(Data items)
════════════════════
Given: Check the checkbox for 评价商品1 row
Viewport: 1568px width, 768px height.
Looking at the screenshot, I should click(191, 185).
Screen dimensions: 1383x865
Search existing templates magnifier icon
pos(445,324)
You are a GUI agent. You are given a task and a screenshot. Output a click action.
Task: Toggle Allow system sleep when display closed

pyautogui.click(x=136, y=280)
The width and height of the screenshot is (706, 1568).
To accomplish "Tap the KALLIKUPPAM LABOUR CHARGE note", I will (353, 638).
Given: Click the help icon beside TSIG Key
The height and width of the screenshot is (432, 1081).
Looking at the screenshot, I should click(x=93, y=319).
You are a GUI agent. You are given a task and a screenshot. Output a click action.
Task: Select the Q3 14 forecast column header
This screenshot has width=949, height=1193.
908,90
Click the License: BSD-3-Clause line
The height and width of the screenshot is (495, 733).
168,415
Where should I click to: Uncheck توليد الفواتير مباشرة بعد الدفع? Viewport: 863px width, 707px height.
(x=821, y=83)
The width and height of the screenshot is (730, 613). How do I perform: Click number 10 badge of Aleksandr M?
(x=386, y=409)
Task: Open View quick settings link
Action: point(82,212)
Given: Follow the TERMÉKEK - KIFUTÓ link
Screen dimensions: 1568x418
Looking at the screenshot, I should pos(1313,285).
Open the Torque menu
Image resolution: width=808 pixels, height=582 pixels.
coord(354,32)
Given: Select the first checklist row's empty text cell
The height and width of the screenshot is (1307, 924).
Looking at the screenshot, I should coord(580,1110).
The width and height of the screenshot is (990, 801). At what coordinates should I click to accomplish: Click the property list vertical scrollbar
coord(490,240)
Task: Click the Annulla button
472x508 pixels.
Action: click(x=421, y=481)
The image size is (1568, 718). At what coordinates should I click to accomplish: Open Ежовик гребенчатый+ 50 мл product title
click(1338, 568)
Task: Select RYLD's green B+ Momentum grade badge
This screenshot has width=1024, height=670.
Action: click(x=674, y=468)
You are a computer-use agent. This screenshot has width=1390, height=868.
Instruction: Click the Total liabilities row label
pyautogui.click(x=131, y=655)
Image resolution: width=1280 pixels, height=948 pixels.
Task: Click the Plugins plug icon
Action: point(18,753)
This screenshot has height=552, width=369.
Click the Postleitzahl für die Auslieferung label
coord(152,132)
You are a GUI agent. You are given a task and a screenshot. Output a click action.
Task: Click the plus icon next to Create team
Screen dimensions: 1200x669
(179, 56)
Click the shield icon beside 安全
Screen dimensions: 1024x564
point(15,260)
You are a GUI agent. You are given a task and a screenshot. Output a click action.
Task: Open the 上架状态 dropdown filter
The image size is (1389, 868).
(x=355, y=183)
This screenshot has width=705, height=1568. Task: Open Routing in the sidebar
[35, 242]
════════════════════
• _To do_
Reproduce the records above exactly. Leave nothing out.

• _Exercise answer_
Given: Check the checkbox for 评价商品1 row
Viewport: 1568px width, 768px height.
Looking at the screenshot, I should click(191, 185).
Screen dimensions: 1383x865
Search existing templates magnifier icon
pos(445,324)
You are a GUI agent. You are given a task and a screenshot. Output a click action.
Task: Toggle Allow system sleep when display closed

pyautogui.click(x=136, y=280)
The width and height of the screenshot is (706, 1568).
To accomplish "Tap the KALLIKUPPAM LABOUR CHARGE note", I will (353, 638).
Given: Click the help icon beside TSIG Key
The height and width of the screenshot is (432, 1081).
Looking at the screenshot, I should click(x=93, y=319).
You are a GUI agent. You are given a task and a screenshot. Output a click action.
Task: Select the Q3 14 forecast column header
This screenshot has width=949, height=1193.
908,90
Click the License: BSD-3-Clause line
The height and width of the screenshot is (495, 733).
168,415
Where should I click to: Uncheck توليد الفواتير مباشرة بعد الدفع? Viewport: 863px width, 707px height.
(x=821, y=83)
The width and height of the screenshot is (730, 613). How do I perform: Click number 10 badge of Aleksandr M?
(x=386, y=409)
Task: Open View quick settings link
Action: point(82,212)
Given: Follow the TERMÉKEK - KIFUTÓ link
Screen dimensions: 1568x418
Looking at the screenshot, I should pos(1313,285).
Open the Torque menu
Image resolution: width=808 pixels, height=582 pixels.
coord(354,32)
Given: Select the first checklist row's empty text cell
The height and width of the screenshot is (1307, 924).
Looking at the screenshot, I should coord(580,1110).
The width and height of the screenshot is (990, 801). At what coordinates should I click to accomplish: Click the property list vertical scrollbar
coord(490,240)
Task: Click the Annulla button
472x508 pixels.
Action: click(x=421, y=481)
The image size is (1568, 718). At what coordinates should I click to accomplish: Open Ежовик гребенчатый+ 50 мл product title
click(1338, 568)
Task: Select RYLD's green B+ Momentum grade badge
This screenshot has width=1024, height=670.
Action: click(x=674, y=468)
You are a computer-use agent. This screenshot has width=1390, height=868.
Instruction: Click the Total liabilities row label
pyautogui.click(x=131, y=655)
Image resolution: width=1280 pixels, height=948 pixels.
Task: Click the Plugins plug icon
Action: point(18,753)
This screenshot has height=552, width=369.
Click the Postleitzahl für die Auslieferung label
coord(152,132)
You are a GUI agent. You are given a task and a screenshot. Output a click action.
Task: Click the plus icon next to Create team
Screen dimensions: 1200x669
(179, 56)
Click the shield icon beside 安全
Screen dimensions: 1024x564
point(15,260)
You are a GUI agent. You are given a task and a screenshot. Output a click action.
Task: Open the 上架状态 dropdown filter
The image size is (1389, 868).
(x=355, y=183)
This screenshot has width=705, height=1568. Task: Open Routing in the sidebar
[35, 242]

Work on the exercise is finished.